[Records from a data source]
=-=-=

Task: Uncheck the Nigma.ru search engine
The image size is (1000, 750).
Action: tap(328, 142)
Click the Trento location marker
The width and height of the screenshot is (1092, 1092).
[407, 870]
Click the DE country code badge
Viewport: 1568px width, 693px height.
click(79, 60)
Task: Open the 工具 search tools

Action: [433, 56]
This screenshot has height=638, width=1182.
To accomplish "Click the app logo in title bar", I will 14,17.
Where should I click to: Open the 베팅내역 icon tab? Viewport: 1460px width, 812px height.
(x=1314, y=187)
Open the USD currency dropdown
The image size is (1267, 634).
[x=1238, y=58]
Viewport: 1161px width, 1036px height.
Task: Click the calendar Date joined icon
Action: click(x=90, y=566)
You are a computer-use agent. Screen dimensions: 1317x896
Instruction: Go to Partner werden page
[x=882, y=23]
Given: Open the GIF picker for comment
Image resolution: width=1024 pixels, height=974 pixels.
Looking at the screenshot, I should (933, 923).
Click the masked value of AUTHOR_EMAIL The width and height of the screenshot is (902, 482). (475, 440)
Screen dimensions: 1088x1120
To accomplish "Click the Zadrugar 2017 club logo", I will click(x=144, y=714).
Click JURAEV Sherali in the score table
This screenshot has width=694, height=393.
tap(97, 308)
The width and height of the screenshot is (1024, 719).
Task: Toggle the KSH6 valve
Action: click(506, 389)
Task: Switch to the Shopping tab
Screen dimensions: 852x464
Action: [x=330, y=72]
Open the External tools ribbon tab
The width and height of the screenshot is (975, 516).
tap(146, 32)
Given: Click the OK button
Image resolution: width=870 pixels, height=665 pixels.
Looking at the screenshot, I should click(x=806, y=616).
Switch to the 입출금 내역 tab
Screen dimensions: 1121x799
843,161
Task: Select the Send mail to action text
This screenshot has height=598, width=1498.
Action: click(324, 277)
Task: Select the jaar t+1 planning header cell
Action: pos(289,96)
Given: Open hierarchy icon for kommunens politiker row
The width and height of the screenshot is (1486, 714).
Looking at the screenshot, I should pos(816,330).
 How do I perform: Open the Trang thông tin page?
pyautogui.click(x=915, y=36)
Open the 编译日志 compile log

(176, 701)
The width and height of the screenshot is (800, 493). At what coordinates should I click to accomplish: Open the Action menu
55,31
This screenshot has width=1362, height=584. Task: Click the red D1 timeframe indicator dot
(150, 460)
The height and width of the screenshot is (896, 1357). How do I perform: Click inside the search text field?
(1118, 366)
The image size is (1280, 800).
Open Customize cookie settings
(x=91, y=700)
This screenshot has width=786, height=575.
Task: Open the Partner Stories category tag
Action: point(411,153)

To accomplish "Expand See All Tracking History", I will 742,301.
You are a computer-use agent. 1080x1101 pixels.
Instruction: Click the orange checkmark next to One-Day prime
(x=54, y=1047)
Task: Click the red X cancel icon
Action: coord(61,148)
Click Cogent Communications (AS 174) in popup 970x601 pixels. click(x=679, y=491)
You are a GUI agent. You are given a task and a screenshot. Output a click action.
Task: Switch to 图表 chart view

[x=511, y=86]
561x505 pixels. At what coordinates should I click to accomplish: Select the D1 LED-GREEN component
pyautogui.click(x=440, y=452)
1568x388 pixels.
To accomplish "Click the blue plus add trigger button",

=-=-=

WHAT YOU WILL DO: Would you repeat each line above exactly as it stands?

SOLUTION TO THE PROBLEM:
Task: Uncheck the Nigma.ru search engine
The image size is (1000, 750).
Action: tap(328, 142)
Click the Trento location marker
The width and height of the screenshot is (1092, 1092).
[407, 870]
Click the DE country code badge
Viewport: 1568px width, 693px height.
click(79, 60)
Task: Open the 工具 search tools

Action: [433, 56]
This screenshot has height=638, width=1182.
To accomplish "Click the app logo in title bar", I will 14,17.
Where should I click to: Open the 베팅내역 icon tab? Viewport: 1460px width, 812px height.
(x=1314, y=187)
Open the USD currency dropdown
The image size is (1267, 634).
[x=1238, y=58]
Viewport: 1161px width, 1036px height.
Task: Click the calendar Date joined icon
Action: click(x=90, y=566)
You are a computer-use agent. Screen dimensions: 1317x896
Instruction: Go to Partner werden page
[x=882, y=23]
Given: Open the GIF picker for comment
Image resolution: width=1024 pixels, height=974 pixels.
Looking at the screenshot, I should (933, 923).
Click the masked value of AUTHOR_EMAIL The width and height of the screenshot is (902, 482). (475, 440)
Screen dimensions: 1088x1120
To accomplish "Click the Zadrugar 2017 club logo", I will click(x=144, y=714).
Click JURAEV Sherali in the score table
This screenshot has width=694, height=393.
tap(97, 308)
The width and height of the screenshot is (1024, 719).
Task: Toggle the KSH6 valve
Action: click(506, 389)
Task: Switch to the Shopping tab
Screen dimensions: 852x464
Action: [x=330, y=72]
Open the External tools ribbon tab
The width and height of the screenshot is (975, 516).
tap(146, 32)
Given: Click the OK button
Image resolution: width=870 pixels, height=665 pixels.
Looking at the screenshot, I should click(x=806, y=616).
Switch to the 입출금 내역 tab
Screen dimensions: 1121x799
843,161
Task: Select the Send mail to action text
This screenshot has height=598, width=1498.
Action: click(324, 277)
Task: Select the jaar t+1 planning header cell
Action: pos(289,96)
Given: Open hierarchy icon for kommunens politiker row
The width and height of the screenshot is (1486, 714).
Looking at the screenshot, I should pos(816,330).
 How do I perform: Open the Trang thông tin page?
pyautogui.click(x=915, y=36)
Open the 编译日志 compile log

(176, 701)
The width and height of the screenshot is (800, 493). At what coordinates should I click to accomplish: Open the Action menu
55,31
This screenshot has width=1362, height=584. Task: Click the red D1 timeframe indicator dot
(150, 460)
The height and width of the screenshot is (896, 1357). How do I perform: Click inside the search text field?
(1118, 366)
The image size is (1280, 800).
Open Customize cookie settings
(x=91, y=700)
This screenshot has width=786, height=575.
Task: Open the Partner Stories category tag
Action: point(411,153)

To accomplish "Expand See All Tracking History", I will 742,301.
You are a computer-use agent. 1080x1101 pixels.
Instruction: Click the orange checkmark next to One-Day prime
(x=54, y=1047)
Task: Click the red X cancel icon
Action: coord(61,148)
Click Cogent Communications (AS 174) in popup 970x601 pixels. click(x=679, y=491)
You are a GUI agent. You are given a task and a screenshot. Output a click action.
Task: Switch to 图表 chart view

[x=511, y=86]
561x505 pixels. At what coordinates should I click to accomplish: Select the D1 LED-GREEN component
pyautogui.click(x=440, y=452)
1568x388 pixels.
To accomplish "Click the blue plus add trigger button",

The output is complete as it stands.